From 08:45 to 09:00 (UTC) on June 7, 2026, ETH/USDT rose +1.20% within 15 minutes. The price rebounded from 1,621.76 USDT to 1,642.14 USDT, with a range of 1.26%. During this period, the price quickly regained its early-session losses. Market attention clearly picked up, and short-term volatility increased.
The main driver behind this rebound was short-covering after the price hit a key technical support level. Since early June, ETH has pulled back about 28.94% from its year-to-date high. As the price approached the key support at the $1,964 trendline, shorts moved to close positions in a concentrated manner. Meanwhile, short-term longs entered on dips, pushing the price to recover quickly.
Second, on-chain long-term holders continued accumulating positions, providing bottom support for the price. Glassnode data shows that Hodler net positions have remained positive continuously since February 2026. Large holders transferred 107,000 ETH (about $212 million) from a top exchange to cold wallets, reducing on-market tradable liquidity. In addition, order book liquidity grew by 41% compared with April 2025, providing stronger market-structure support for the price rebound. At the same time, the need for technical correction under the prior oversold conditions was also released.

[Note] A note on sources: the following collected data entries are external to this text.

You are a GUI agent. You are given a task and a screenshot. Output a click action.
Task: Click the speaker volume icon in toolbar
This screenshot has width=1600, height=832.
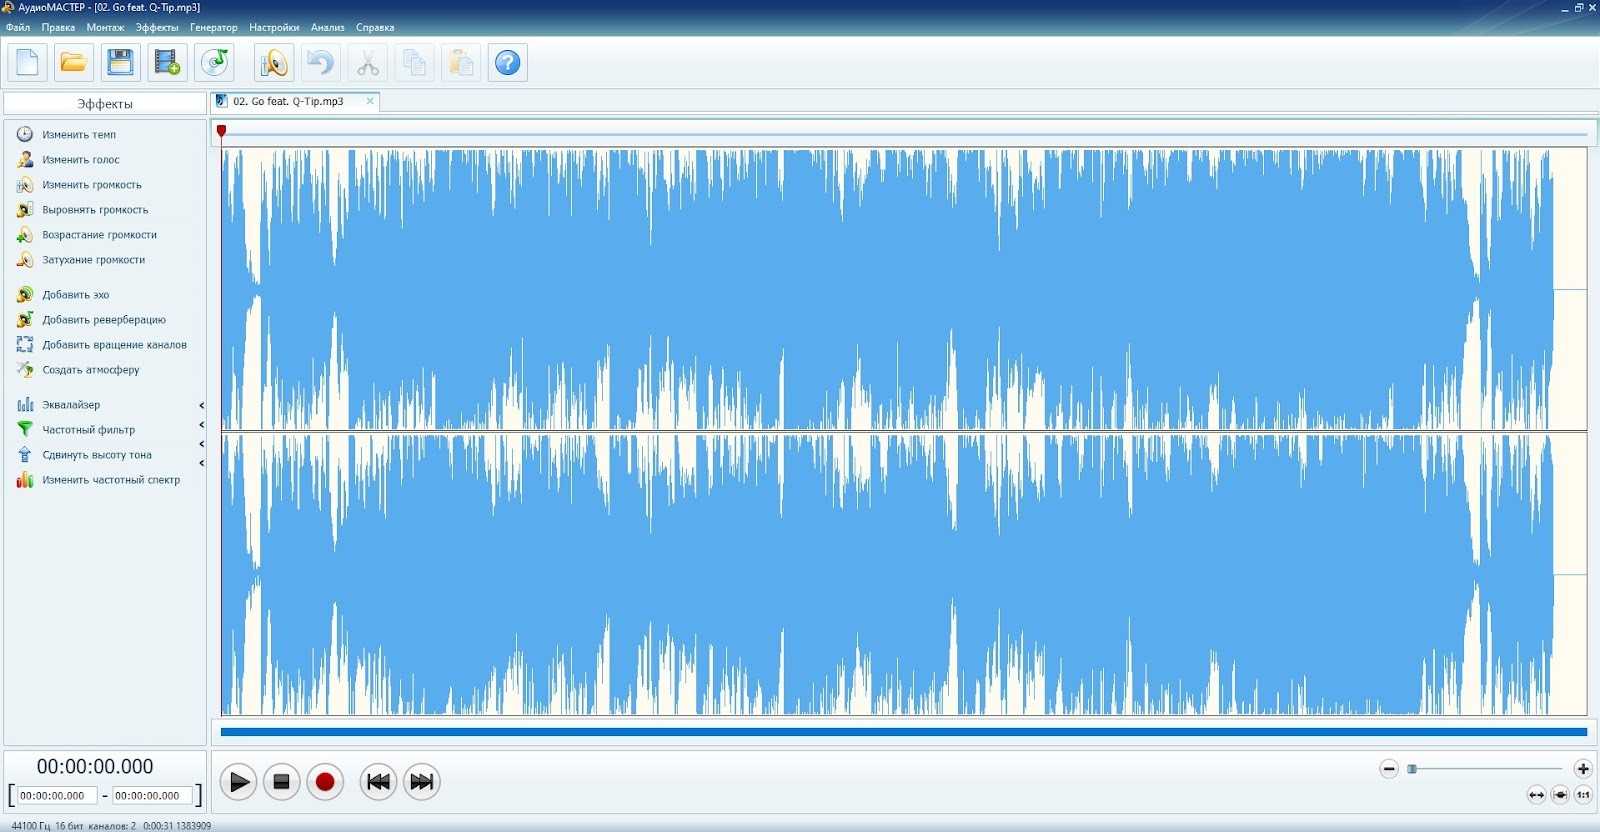click(273, 63)
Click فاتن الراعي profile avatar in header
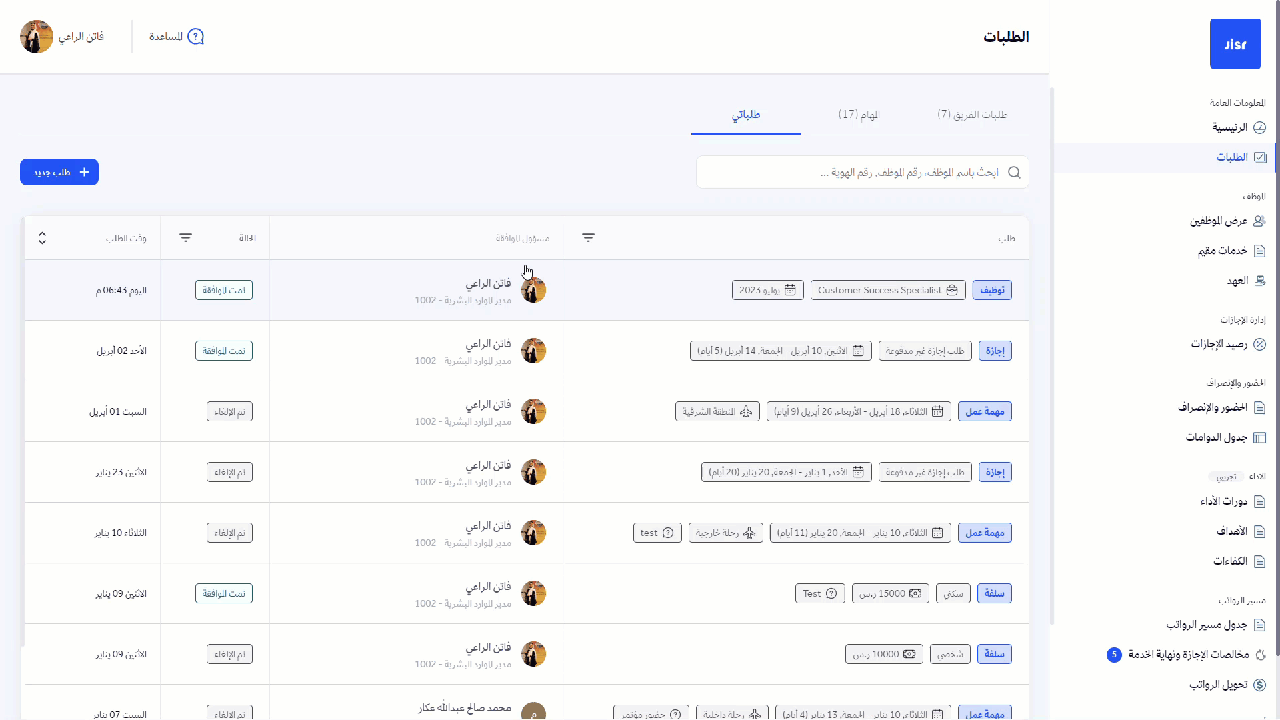This screenshot has height=720, width=1280. pos(37,37)
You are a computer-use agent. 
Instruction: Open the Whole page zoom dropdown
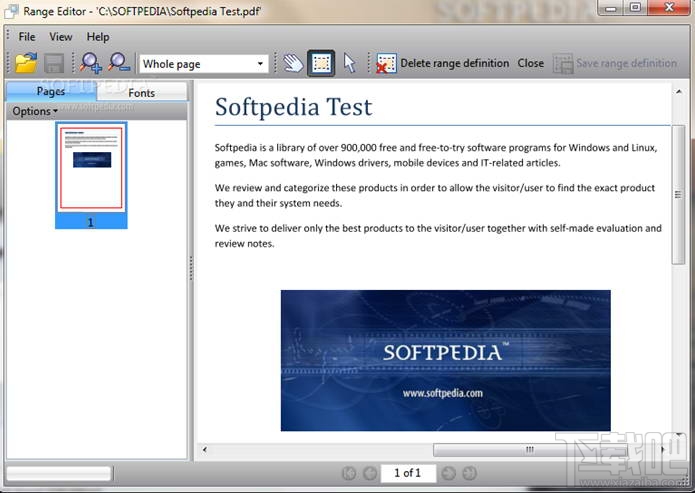(x=204, y=64)
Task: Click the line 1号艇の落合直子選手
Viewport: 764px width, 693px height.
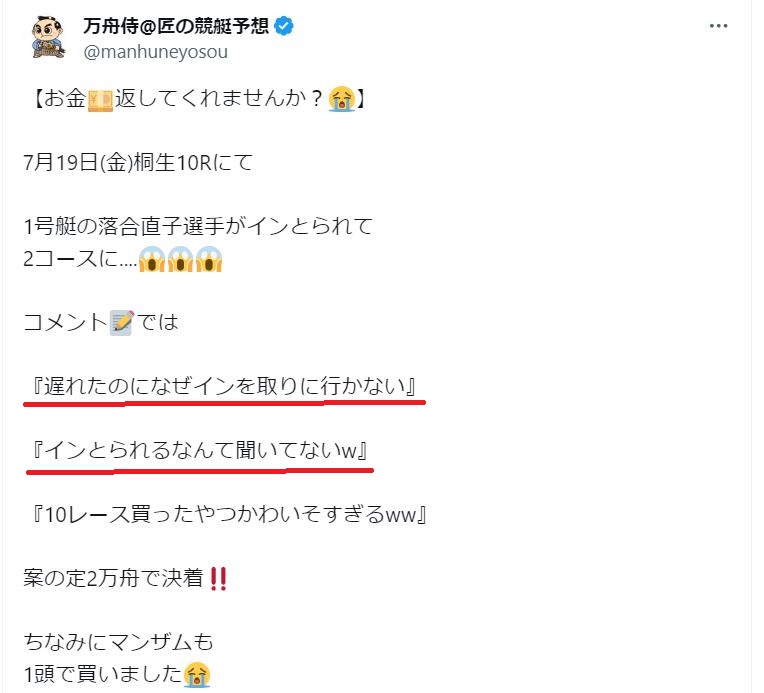Action: pos(198,227)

However, the rebound is a short-term technical correction rather than a trend reversal. Attention should be paid to whether the $1,964 support level holds. If a daily close breaks below it, it will confirm a breakdown of the inverted cup-and-handle pattern. The theoretical downside target is $1,545, implying a potential drop of about 21%. Currently, the depth-to-volume ratio is at a multi-month low, and the ability of liquidity to handle sharp volatility remains limited. It is recommended to monitor the actual performance of the $2,055–$2,134 resistance zone and changes in ETF fund flows.